Finalement, la reconnaissance systématique de la responsabilité de la société par le CACIR ne répond pas à la motivation principale du comité interministériel qui, lors de sa réunion du 2 octobre 2015, justifiait la création de cette infraction car, « trop souvent, une infraction commise par un usager au volant d’un véhicule mis à sa disposition par son employeur n’aboutit pas au paiement de l’amende ni au retrait des points. Ceci provoque le sentiment que tous ne sont pas égaux devant la sanction. […] Empêcher que les règles soient éludées est donc à ce titre également une mesure de sécurité routière indispensable ».

Ces quatre arrêts coupent court aux arguments développés par les conseils des sociétés fondés sur l’impossibilité juridique de poursuivre la personne morale.

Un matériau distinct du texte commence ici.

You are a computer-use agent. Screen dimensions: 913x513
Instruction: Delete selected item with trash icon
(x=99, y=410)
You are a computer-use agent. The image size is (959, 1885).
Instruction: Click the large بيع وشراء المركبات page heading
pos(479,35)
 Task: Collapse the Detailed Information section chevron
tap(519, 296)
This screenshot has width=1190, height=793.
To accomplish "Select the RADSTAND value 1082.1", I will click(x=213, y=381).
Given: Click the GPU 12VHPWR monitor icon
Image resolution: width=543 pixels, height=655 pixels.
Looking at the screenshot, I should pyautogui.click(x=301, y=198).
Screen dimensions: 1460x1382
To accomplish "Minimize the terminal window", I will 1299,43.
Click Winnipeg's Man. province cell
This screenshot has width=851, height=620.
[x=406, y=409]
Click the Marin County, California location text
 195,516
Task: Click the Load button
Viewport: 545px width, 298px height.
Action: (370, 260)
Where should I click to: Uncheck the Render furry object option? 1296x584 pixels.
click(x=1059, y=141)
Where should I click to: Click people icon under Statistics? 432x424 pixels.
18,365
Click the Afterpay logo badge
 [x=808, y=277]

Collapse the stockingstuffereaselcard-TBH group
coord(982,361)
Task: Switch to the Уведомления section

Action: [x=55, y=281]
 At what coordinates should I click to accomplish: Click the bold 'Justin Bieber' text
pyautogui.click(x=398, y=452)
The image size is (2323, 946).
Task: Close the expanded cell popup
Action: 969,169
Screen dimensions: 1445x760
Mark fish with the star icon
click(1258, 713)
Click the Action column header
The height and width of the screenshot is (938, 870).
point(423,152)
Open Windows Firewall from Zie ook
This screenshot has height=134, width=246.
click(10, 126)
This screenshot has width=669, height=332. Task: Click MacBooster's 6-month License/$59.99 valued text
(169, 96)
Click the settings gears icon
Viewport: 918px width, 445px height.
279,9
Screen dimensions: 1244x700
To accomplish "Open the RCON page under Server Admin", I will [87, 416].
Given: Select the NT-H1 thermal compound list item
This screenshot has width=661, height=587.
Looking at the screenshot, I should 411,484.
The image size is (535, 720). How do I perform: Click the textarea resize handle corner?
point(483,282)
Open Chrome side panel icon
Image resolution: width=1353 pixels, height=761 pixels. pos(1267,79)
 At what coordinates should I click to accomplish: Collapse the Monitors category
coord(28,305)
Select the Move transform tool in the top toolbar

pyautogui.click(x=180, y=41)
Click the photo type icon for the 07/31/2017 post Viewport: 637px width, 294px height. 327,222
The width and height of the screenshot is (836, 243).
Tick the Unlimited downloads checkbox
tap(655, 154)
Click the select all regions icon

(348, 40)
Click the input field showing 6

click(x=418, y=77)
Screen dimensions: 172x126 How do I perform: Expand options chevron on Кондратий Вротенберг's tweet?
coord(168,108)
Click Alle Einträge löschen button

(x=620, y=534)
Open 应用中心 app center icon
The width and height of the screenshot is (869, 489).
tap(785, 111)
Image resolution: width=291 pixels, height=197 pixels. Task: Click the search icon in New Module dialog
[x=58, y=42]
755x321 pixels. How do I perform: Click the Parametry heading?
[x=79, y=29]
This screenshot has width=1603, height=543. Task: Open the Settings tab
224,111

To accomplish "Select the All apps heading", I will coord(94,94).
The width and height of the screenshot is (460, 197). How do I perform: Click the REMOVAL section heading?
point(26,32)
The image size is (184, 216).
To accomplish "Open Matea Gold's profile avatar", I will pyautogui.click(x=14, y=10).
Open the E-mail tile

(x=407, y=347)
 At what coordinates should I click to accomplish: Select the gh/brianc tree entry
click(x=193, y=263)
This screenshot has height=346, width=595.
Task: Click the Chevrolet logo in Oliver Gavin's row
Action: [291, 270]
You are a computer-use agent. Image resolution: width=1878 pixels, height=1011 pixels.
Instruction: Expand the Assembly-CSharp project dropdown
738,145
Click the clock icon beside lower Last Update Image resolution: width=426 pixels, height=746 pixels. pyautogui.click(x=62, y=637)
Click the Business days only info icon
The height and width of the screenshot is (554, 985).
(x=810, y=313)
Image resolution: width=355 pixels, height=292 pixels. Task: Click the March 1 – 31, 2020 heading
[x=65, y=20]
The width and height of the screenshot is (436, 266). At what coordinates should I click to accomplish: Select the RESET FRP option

Il convient donc de poursuivre la formation et l’information des représentants légaux des personnes morales pour que la désignation de l’auteur d’une infraction routière prévue à l’article 130-9 du code de la route devienne un acte de gestion favorable tant à la société qu’ils représentent qu’à la sécurité routière qui œuvre pour le bien de tous.

 

 

1. Crim. 11 déc. 2018, nos 18-90.020, 18-81.320, 18.82.820, 18.82.631, Dalloz jurisprudence.
2. Crim. 28 janv. 2008, n° 07-80.264, Dalloz jurisprudence.
3. Question écrite n° 01091 de M. Jean Louis Masson, réponse du ministère de la justice publiée au JO Sénat du 15 févr. 2018, p. 679.